ABOUT THIS TASK: Among the records, which lines include "green"? List them.

*** THE RECORDS ***

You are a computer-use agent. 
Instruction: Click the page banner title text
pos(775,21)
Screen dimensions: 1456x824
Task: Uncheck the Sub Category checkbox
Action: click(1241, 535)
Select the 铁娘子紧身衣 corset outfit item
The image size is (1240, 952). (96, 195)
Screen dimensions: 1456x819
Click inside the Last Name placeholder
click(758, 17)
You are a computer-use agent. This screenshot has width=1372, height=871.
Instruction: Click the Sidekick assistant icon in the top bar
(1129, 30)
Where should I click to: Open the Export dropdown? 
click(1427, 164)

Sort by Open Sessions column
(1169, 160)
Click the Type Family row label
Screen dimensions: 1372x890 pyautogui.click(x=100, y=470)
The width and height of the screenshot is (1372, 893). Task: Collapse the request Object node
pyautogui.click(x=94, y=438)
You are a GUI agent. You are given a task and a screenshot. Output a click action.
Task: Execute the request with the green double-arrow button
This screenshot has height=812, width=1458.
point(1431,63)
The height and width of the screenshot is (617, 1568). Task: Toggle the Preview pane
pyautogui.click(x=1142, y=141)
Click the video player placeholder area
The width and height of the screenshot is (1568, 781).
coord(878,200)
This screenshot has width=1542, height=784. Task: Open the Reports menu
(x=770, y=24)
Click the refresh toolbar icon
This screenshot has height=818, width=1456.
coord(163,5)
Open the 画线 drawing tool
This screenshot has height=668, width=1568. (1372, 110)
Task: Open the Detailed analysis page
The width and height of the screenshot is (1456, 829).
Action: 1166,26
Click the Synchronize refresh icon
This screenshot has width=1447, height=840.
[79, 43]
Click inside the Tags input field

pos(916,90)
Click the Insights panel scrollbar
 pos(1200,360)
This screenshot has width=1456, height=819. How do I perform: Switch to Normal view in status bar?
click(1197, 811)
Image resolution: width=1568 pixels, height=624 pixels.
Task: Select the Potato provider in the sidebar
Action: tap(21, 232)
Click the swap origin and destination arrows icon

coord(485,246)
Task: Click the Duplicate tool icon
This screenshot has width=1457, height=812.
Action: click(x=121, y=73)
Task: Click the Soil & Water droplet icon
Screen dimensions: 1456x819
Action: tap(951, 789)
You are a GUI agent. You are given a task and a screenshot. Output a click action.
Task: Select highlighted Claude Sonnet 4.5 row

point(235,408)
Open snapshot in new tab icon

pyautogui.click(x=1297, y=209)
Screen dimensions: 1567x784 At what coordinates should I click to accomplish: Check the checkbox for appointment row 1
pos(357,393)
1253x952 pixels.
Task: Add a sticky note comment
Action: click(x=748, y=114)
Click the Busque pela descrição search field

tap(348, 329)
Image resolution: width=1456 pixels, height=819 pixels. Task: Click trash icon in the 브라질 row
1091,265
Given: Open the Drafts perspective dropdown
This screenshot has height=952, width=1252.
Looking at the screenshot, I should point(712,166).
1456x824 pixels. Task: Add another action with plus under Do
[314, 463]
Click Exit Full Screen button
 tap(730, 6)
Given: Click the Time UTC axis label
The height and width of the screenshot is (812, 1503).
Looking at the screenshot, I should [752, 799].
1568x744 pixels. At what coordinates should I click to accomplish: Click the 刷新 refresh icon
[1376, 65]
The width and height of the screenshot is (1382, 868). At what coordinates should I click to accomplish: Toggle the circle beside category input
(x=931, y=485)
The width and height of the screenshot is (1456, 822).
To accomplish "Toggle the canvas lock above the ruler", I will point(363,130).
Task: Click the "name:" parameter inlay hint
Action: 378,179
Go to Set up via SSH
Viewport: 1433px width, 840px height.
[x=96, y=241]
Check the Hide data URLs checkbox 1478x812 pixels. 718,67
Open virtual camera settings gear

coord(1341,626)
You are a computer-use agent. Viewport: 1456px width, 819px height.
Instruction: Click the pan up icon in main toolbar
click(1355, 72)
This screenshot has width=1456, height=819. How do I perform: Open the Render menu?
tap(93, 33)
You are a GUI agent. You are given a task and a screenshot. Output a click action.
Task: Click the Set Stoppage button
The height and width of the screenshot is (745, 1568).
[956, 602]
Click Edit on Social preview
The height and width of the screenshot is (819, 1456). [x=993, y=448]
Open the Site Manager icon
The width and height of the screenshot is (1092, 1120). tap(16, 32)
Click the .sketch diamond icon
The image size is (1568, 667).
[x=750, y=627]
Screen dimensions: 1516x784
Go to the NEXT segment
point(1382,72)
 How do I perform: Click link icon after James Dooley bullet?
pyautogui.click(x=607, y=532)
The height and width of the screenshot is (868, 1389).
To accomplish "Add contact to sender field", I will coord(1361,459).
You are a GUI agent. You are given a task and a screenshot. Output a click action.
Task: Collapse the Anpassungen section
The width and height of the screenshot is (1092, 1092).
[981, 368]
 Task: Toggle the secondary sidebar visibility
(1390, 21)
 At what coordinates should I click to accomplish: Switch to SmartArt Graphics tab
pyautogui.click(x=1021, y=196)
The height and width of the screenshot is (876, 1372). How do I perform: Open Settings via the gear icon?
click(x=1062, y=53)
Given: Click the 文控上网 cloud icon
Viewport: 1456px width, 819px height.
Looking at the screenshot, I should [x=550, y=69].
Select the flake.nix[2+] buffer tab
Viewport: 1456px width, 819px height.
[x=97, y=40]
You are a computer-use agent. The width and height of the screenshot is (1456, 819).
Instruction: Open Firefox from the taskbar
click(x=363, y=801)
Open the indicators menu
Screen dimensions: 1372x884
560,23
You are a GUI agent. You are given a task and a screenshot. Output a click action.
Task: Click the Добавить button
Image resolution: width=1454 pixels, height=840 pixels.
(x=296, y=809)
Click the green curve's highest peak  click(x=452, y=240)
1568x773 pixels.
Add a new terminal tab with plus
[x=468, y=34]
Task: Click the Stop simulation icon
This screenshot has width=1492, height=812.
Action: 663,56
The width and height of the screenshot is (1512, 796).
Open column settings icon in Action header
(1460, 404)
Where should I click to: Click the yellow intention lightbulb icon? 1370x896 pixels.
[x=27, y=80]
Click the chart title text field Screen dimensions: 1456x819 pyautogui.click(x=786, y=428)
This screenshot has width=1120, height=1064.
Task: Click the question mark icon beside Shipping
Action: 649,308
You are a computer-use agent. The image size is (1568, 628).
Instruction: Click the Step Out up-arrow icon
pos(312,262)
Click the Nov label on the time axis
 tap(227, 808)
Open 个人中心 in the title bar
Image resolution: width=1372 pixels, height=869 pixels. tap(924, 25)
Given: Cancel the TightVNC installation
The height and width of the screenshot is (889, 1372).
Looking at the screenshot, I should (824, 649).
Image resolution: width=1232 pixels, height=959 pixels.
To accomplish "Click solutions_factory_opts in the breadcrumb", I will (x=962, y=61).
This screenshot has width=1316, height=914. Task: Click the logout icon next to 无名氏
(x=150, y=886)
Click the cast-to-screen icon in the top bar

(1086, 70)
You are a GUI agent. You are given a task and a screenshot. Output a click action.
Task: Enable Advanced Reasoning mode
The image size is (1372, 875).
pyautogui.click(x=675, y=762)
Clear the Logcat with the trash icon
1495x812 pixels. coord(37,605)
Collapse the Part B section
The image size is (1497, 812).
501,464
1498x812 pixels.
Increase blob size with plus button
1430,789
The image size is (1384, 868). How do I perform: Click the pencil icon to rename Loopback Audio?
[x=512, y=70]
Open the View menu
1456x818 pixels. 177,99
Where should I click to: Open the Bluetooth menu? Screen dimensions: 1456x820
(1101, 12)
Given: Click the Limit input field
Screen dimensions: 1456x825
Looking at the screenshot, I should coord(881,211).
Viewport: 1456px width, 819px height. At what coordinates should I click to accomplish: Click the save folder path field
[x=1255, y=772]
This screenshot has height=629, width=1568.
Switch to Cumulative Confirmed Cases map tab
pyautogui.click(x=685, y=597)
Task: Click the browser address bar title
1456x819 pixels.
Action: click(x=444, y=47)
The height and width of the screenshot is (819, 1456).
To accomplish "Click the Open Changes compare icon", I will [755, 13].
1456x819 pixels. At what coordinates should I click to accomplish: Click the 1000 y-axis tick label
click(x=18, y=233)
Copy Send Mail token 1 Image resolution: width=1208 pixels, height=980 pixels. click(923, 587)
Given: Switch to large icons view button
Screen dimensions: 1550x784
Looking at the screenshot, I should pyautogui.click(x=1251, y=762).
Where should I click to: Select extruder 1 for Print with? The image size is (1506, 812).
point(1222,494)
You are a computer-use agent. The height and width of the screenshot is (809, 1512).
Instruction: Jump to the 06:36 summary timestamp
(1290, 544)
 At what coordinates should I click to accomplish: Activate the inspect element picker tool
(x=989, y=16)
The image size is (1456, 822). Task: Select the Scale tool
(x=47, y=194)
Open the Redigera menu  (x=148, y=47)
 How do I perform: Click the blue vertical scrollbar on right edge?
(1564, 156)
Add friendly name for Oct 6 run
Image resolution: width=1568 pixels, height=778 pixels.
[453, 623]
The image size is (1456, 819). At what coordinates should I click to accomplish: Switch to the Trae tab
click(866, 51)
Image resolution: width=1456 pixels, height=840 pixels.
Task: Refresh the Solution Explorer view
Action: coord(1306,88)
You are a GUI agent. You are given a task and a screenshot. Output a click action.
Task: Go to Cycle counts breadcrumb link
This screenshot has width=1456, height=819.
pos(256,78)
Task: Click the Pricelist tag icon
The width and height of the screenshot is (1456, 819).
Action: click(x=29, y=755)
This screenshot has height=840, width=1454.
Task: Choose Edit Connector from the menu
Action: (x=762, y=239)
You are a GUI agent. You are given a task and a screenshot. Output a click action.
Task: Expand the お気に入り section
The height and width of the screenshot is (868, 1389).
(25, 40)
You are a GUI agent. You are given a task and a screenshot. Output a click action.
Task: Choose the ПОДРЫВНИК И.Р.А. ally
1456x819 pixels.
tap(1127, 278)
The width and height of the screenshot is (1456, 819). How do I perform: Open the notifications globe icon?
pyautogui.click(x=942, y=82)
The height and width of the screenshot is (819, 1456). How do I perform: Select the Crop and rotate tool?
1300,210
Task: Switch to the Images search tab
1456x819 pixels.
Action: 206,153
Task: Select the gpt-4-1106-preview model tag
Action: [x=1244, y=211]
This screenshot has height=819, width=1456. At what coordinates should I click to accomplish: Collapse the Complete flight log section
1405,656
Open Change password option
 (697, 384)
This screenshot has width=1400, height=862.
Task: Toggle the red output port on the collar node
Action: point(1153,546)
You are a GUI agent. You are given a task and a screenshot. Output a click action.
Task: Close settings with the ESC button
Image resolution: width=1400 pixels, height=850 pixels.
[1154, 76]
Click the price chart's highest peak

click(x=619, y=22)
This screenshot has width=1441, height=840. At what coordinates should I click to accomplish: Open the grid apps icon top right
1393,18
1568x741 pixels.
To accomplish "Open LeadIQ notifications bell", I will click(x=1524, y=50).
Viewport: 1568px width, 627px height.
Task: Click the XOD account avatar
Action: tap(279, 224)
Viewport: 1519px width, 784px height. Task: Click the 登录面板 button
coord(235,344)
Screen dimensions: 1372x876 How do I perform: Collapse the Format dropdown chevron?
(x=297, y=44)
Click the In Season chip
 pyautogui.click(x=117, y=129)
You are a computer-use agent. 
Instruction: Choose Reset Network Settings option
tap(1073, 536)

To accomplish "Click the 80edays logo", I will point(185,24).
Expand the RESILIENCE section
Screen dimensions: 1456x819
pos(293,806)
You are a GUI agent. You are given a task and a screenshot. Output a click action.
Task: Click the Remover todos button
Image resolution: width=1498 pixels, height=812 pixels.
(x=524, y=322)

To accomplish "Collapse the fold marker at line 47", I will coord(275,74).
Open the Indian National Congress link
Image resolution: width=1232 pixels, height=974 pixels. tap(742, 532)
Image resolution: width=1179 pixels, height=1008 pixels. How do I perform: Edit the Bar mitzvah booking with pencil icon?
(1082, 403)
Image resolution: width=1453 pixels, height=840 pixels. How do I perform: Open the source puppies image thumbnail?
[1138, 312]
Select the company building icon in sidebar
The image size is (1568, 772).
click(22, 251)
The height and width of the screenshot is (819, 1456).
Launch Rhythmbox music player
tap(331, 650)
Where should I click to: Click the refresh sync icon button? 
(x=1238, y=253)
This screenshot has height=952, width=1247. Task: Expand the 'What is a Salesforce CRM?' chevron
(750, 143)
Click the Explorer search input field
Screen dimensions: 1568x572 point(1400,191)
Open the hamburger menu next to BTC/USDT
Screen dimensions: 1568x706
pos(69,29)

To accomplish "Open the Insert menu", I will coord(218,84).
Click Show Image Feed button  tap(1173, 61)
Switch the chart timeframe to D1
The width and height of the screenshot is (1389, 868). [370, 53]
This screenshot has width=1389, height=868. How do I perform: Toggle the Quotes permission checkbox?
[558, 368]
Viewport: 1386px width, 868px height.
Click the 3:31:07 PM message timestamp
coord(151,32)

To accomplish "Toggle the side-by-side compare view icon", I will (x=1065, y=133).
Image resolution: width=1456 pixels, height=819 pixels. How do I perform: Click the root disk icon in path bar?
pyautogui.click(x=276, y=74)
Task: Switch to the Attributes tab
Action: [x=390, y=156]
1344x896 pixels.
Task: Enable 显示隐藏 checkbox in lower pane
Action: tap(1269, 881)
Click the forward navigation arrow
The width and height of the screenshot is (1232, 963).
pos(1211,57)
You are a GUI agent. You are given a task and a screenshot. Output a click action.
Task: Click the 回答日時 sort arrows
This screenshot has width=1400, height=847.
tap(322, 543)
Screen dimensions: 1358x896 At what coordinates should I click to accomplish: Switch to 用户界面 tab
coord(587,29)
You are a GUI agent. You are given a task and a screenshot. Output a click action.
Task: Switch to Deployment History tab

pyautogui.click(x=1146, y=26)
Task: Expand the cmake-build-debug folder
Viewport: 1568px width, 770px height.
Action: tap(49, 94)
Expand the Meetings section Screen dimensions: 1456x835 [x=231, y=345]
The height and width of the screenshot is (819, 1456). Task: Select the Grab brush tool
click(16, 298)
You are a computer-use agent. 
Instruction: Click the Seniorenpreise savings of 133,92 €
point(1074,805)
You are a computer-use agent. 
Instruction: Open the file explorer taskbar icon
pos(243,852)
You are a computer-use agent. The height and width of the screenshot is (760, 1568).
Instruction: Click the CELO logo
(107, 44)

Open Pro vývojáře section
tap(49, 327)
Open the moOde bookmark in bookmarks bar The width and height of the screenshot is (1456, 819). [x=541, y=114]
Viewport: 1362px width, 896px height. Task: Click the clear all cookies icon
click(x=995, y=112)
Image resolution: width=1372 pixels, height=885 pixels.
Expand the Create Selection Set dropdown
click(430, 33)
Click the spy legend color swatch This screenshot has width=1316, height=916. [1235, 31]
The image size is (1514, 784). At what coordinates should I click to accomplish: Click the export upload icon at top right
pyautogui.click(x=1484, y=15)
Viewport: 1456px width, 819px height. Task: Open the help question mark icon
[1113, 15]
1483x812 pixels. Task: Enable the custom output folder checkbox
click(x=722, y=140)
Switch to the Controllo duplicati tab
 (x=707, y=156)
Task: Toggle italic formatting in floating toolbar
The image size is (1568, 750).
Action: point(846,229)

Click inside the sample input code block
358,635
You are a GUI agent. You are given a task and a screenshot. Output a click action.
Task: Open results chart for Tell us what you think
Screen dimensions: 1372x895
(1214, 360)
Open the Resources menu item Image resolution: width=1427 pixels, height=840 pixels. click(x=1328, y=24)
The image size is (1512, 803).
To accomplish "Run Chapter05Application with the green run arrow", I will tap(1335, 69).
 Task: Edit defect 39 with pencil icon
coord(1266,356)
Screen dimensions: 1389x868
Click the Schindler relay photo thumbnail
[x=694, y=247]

*** End of THE RECORDS ***

SOLUTION FOR THIS PROBLEM:
Task: Execute the request with the green double-arrow button
Click the green curve's highest peak  click(x=452, y=240)
To accomplish "Run Chapter05Application with the green run arrow", I will tap(1335, 69).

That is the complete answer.